● Task instructions
Your answer should be every line below that includes the word "agent".

● Provided material

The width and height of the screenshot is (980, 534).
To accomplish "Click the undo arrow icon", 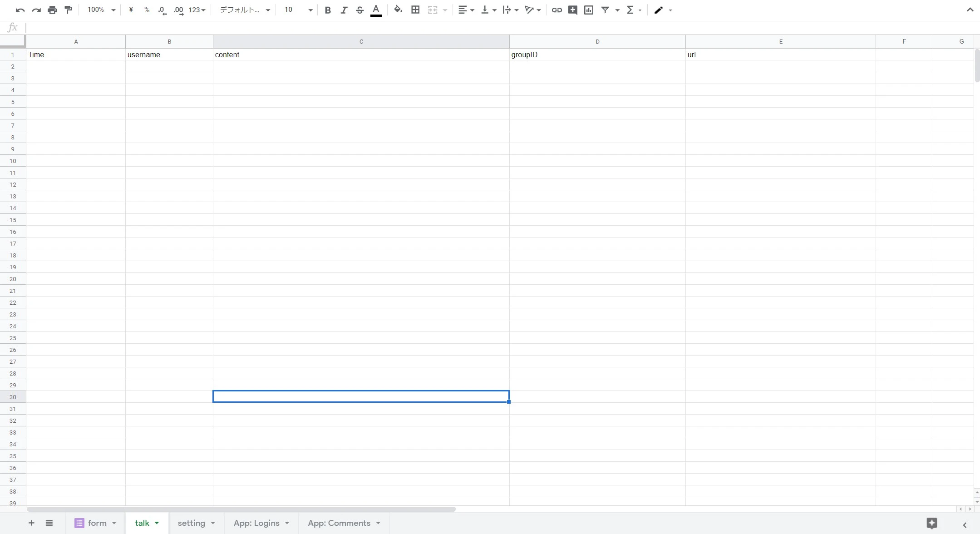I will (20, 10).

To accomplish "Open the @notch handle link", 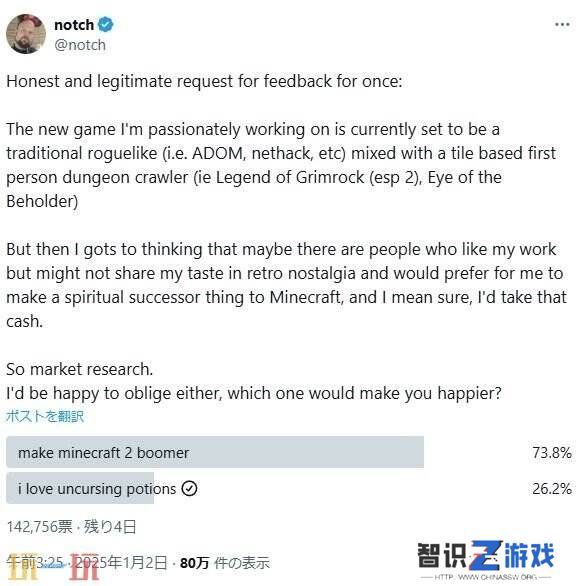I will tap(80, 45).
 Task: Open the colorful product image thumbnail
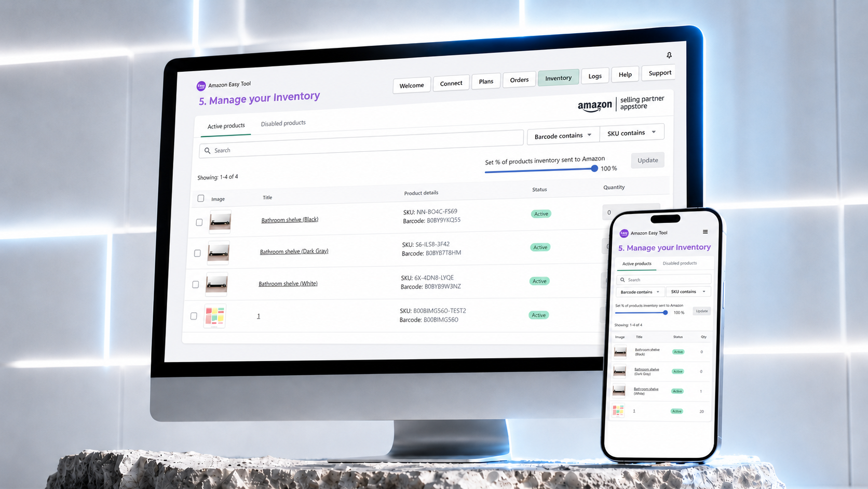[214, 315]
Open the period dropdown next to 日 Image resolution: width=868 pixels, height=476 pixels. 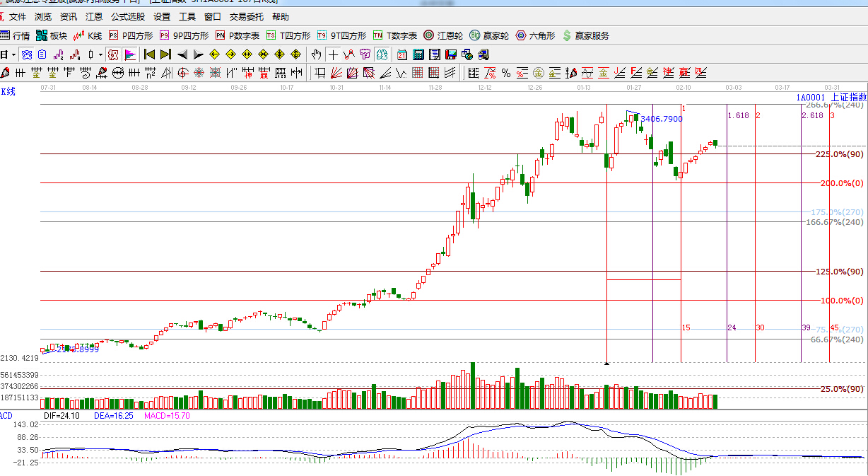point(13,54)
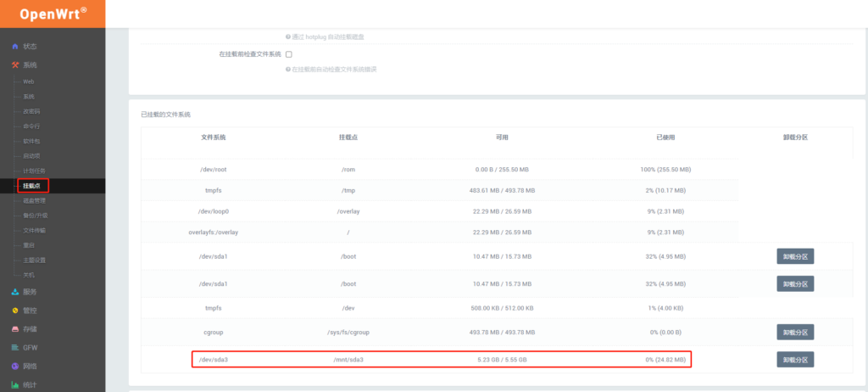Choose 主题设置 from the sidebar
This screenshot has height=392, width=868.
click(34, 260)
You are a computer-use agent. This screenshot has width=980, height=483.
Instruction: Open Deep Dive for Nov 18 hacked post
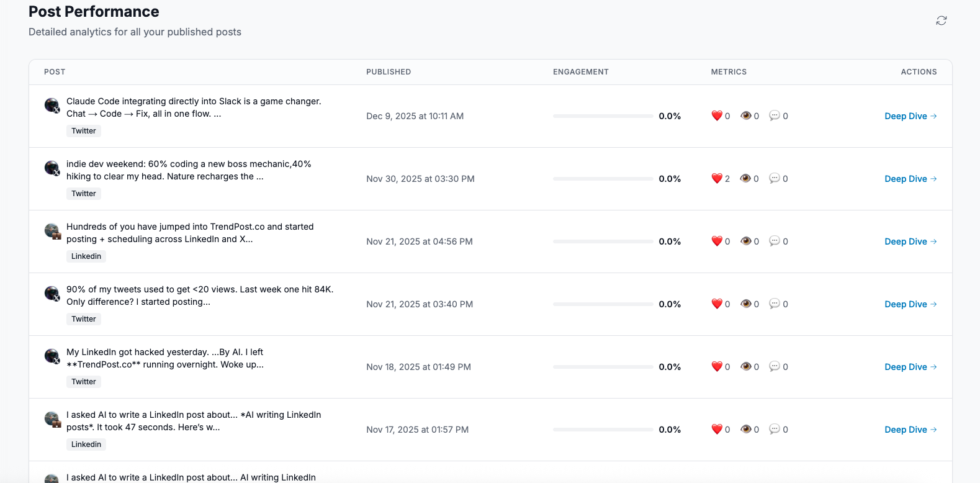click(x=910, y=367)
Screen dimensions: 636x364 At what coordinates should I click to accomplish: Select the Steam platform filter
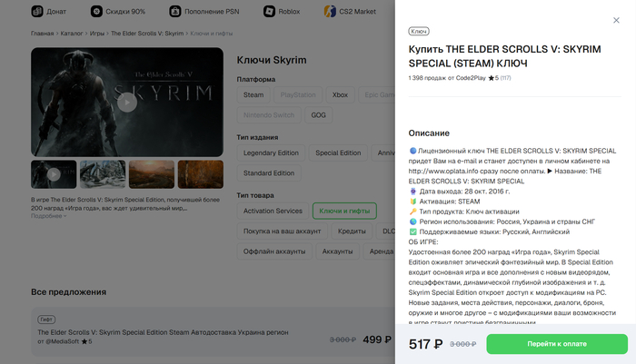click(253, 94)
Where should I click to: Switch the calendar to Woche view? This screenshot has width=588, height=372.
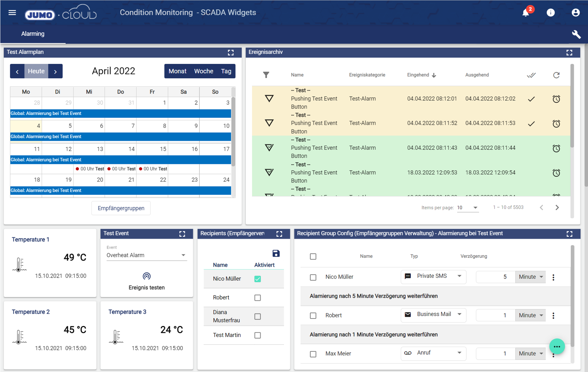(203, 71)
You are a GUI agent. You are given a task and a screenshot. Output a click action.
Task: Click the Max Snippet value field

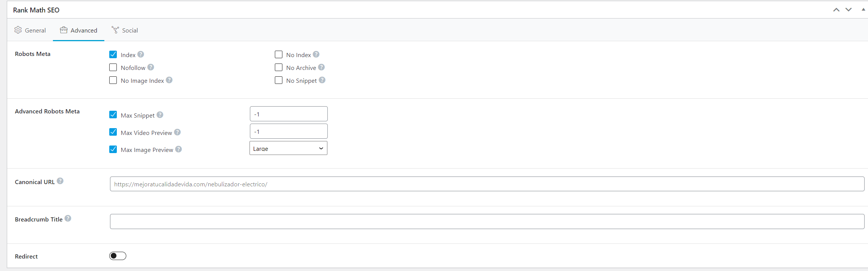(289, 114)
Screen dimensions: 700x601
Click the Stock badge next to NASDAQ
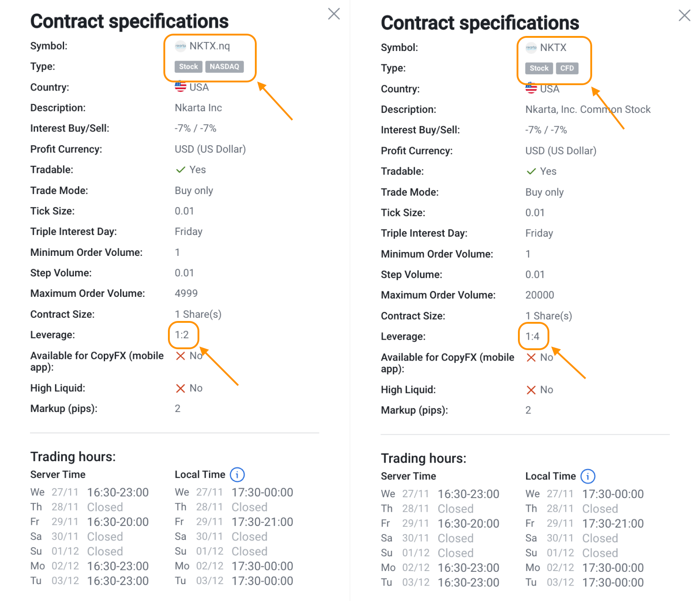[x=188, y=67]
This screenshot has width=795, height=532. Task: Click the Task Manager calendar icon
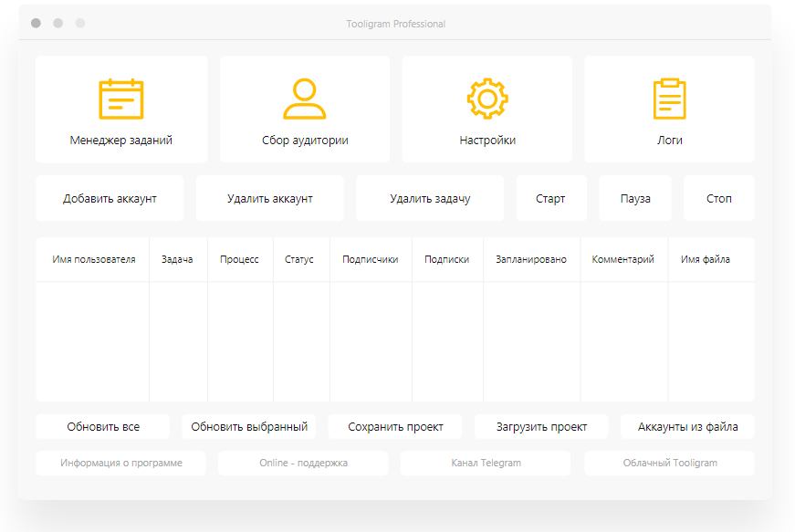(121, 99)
--
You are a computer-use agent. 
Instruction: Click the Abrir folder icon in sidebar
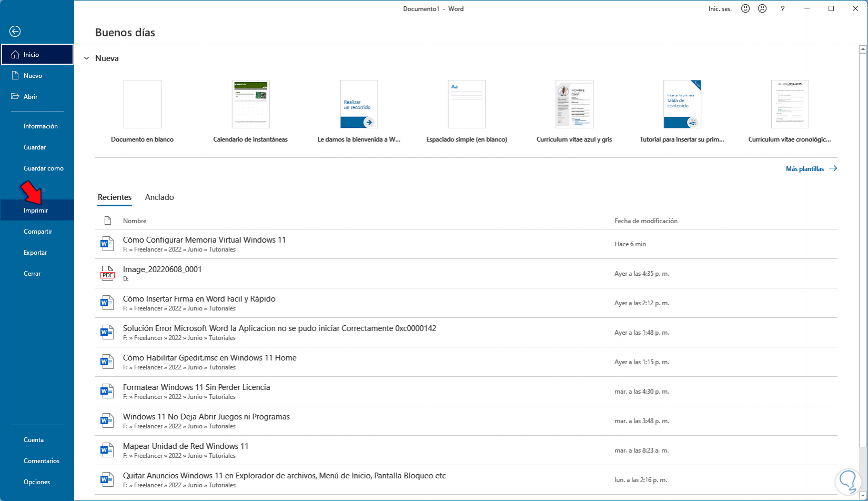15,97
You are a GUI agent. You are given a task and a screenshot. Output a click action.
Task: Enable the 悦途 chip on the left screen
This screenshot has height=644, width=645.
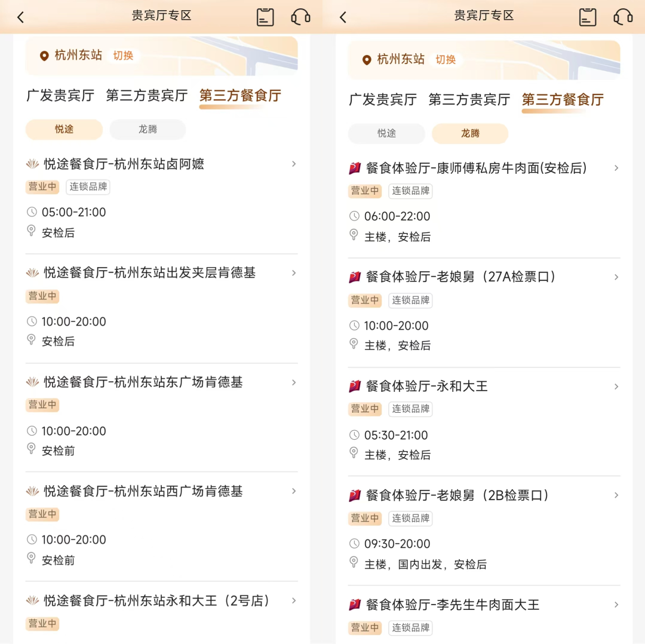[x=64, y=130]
* * *
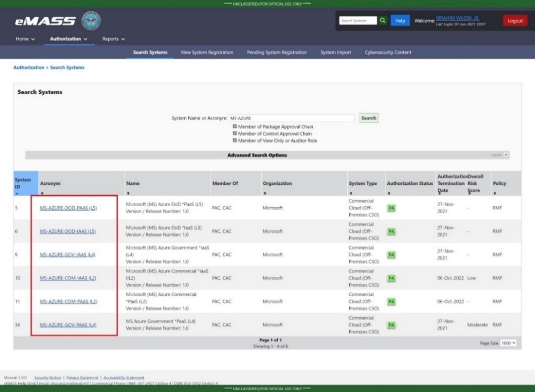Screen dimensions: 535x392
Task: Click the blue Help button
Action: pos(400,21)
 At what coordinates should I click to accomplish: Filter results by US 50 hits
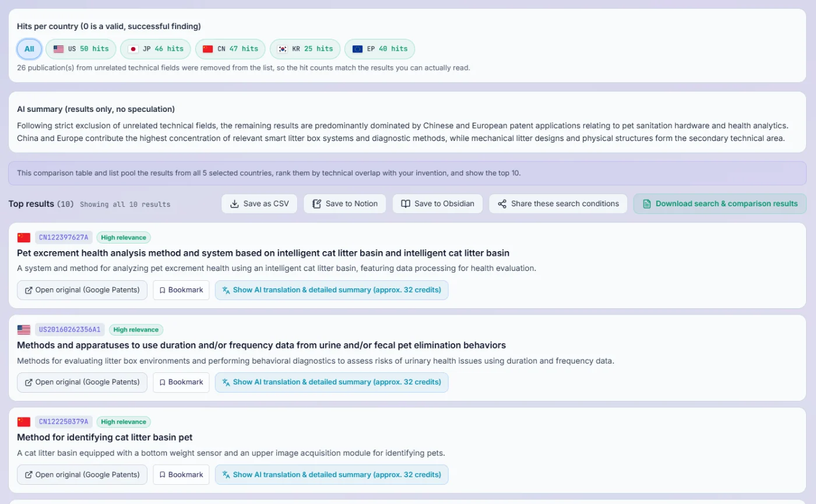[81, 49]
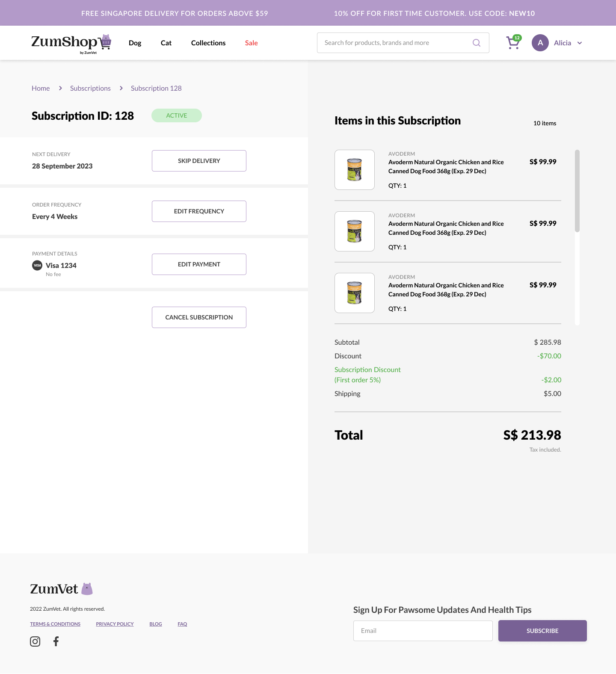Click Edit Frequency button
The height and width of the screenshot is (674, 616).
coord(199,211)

● Exercise output
You are a computer-use agent. This screenshot has width=980, height=483.
You are a GUI agent. You are given a task and a screenshot. Output a click action.
You are a computer-use agent. 
You are a GUI agent. You are given a task and a screenshot. Output a click action.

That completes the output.